24/04/2026 | 14h19  •  Atualização: 24/04/2026 | 15h46

MPor ajusta AmpliAR à exigência do TCU na repactuação do aeroporto de BSB

Foto: MPor

Luiz Araújo, da Agência iNFRA

O MPor (Ministério de Portos e Aeroportos) publicou, nesta sexta-feira (24), portaria que altera as diretrizes do AmpliAR (Programa de Investimentos Privados em Aeroportos Regionais) para tratar da alocação de novos terminais regionais em processos de repactuação de concessões.

A medida formaliza ajustes solicitados pelo TCU (Tribunal de Contas da União) como uma das condições para homologar a repactuação do contrato do Aeroporto Internacional de Brasília (DF), aprovada pela corte de contas no dia 1º deste mês.

O acordo prevê a inclusão de dez aeroportos regionais atualmente sob gestão pública no contrato do terminal da capital federal, administrado pela Inframerica. O repasse dessas unidades à iniciativa privada é o objetivo central do AmpliAR.
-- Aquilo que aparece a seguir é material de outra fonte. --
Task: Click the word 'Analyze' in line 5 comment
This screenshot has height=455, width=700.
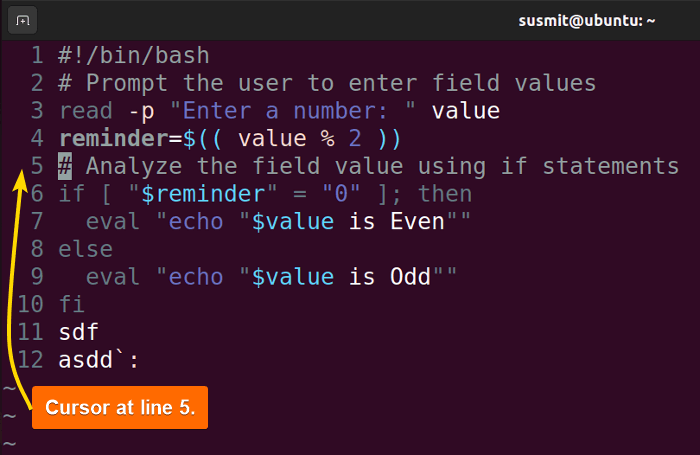Action: [134, 166]
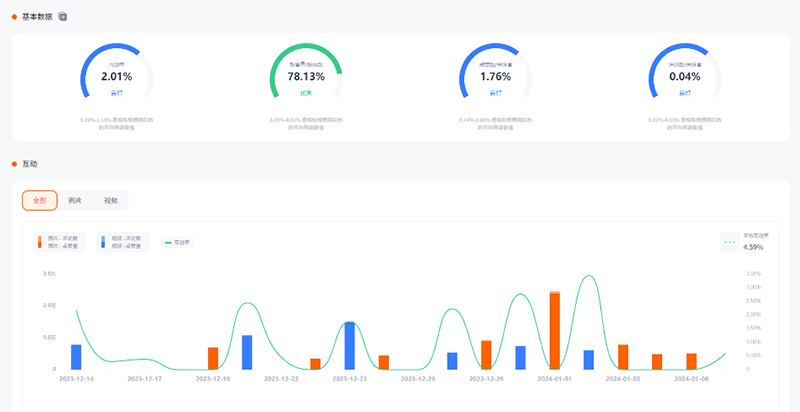The image size is (800, 412).
Task: Click the 0.04% circular gauge
Action: [x=684, y=75]
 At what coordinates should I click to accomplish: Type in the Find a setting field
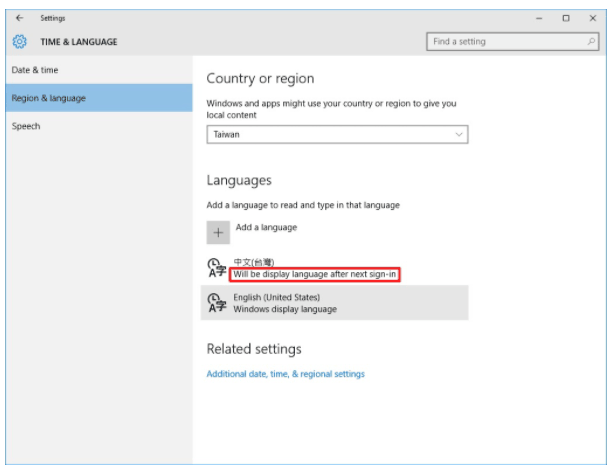[x=505, y=42]
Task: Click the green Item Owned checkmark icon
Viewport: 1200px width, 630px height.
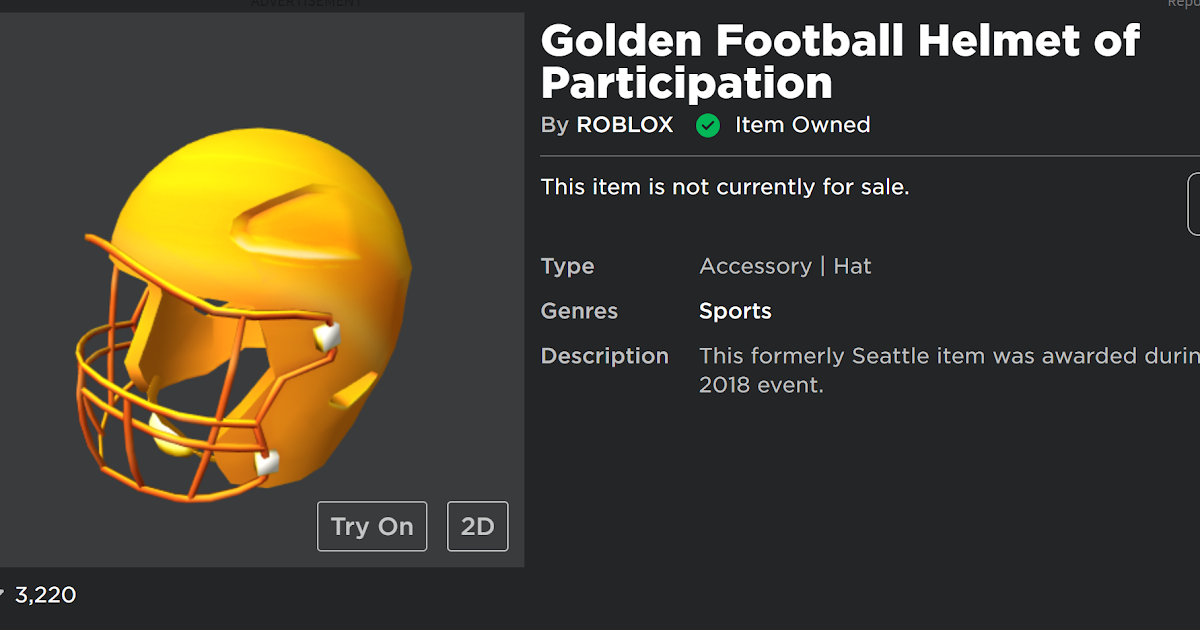Action: (708, 126)
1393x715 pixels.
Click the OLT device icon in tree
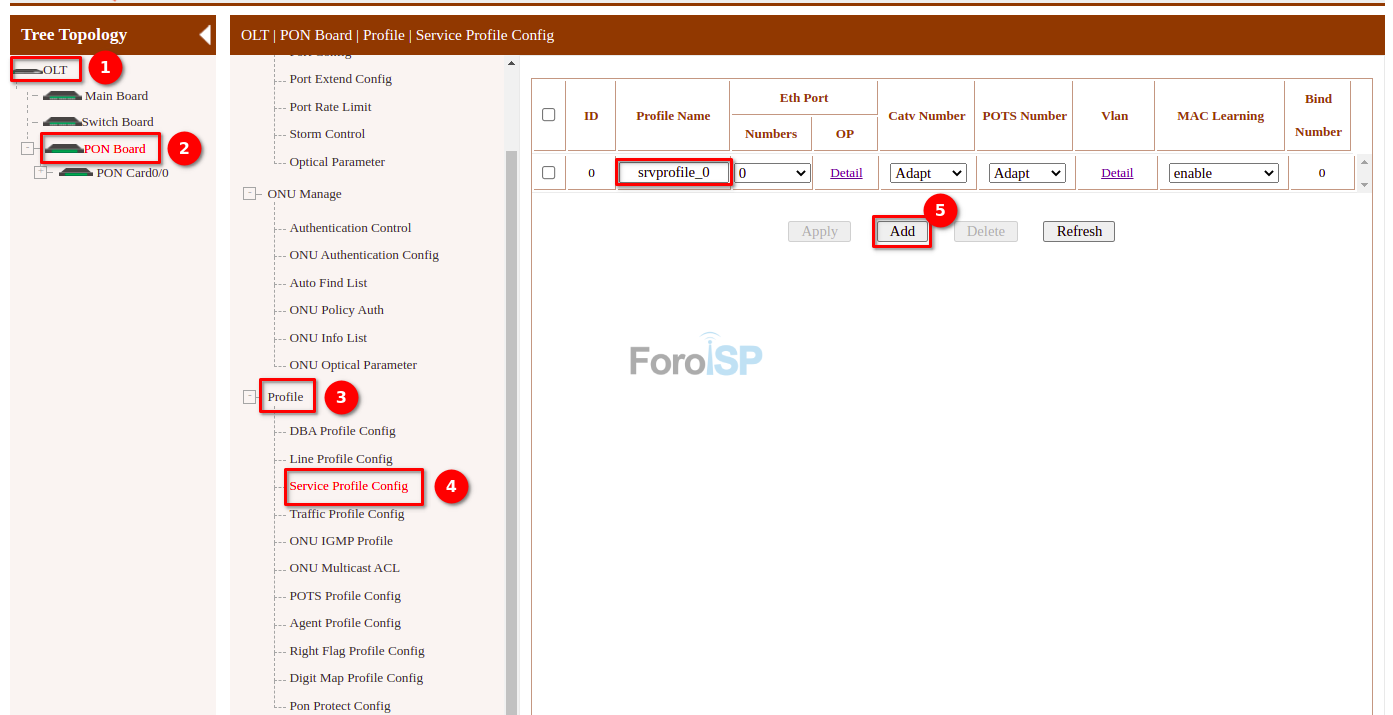click(x=28, y=70)
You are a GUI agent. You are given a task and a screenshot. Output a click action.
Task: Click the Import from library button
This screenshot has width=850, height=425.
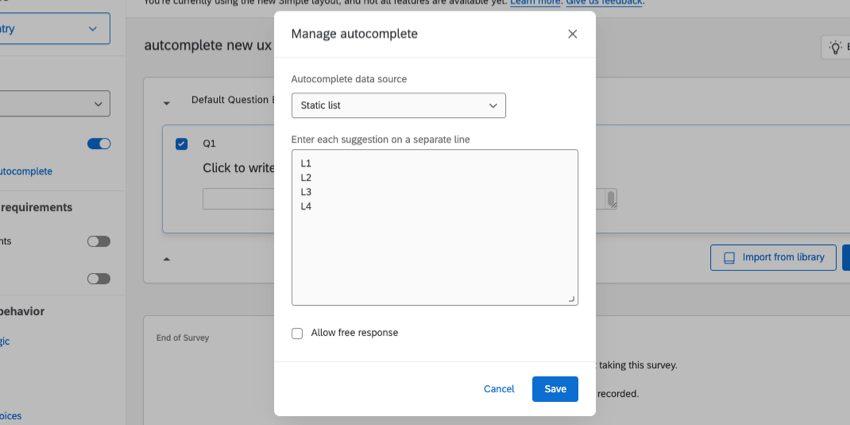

O entendimento do ministério era de que a incorporação desses ativos num terminal que irá a leilão já contemplaria a exigência de ofertar os aeroportos regionais ao mercado antes de alocá-los diretamente num contrato. O TCU, contudo, determinou que essa diretriz fosse explicitada na portaria do AmpliAR.

“O escrutínio público e o processo competitivo a que se referem esta Portaria também restarão atendidos mediante a realização de teste de mercado por meio de venda assistida no âmbito da repactuação de contratos de concessão de infraestrutura aeroportuária, em que fique garantida a observância dos princípios da isonomia, da transparência e da busca pela proposta mais vantajosa para a Administração Pública, hipótese que autoriza a alocação direta”, diz o artigo inserido na portaria do AmpliAR.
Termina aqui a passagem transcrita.